• _What to produce_
Look through the records below and collect all lines that hold the string "agent".

(Source data begins)

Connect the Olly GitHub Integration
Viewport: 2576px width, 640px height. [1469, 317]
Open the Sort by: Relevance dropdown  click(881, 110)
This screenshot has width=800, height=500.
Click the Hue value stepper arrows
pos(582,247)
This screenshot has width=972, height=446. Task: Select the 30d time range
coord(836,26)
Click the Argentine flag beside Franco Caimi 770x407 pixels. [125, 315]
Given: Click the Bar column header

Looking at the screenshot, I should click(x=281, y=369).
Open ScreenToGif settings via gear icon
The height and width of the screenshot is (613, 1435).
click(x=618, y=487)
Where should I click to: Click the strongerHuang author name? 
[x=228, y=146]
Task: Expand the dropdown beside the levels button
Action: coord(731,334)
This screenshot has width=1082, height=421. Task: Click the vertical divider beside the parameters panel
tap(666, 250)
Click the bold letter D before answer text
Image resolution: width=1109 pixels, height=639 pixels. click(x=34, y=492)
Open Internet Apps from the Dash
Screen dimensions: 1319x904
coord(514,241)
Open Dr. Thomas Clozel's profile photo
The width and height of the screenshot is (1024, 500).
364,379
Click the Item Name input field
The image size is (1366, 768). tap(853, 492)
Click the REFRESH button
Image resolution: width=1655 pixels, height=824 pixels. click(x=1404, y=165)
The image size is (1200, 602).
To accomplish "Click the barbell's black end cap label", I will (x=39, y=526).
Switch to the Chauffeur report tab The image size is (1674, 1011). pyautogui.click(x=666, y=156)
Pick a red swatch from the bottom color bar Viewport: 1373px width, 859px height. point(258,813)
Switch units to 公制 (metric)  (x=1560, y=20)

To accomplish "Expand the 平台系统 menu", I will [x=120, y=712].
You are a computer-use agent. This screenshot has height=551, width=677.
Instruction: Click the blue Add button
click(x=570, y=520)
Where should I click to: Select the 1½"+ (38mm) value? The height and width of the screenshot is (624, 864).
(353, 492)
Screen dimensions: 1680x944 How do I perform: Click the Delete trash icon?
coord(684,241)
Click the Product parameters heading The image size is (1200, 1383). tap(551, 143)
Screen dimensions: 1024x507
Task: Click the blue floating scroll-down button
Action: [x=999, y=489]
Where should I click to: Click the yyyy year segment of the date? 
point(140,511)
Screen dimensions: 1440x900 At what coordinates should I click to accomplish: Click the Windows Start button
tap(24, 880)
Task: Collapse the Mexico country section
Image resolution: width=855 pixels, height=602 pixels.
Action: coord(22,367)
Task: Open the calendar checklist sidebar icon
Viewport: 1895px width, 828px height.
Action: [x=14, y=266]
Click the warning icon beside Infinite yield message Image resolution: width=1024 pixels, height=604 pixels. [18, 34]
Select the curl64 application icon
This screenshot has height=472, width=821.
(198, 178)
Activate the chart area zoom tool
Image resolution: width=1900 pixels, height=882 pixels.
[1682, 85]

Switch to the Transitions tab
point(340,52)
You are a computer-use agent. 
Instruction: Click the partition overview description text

(Source data ends)

• _Answer space_
You are a computer-use agent. This screenshot has height=551, width=677.
You are a computer-use agent. 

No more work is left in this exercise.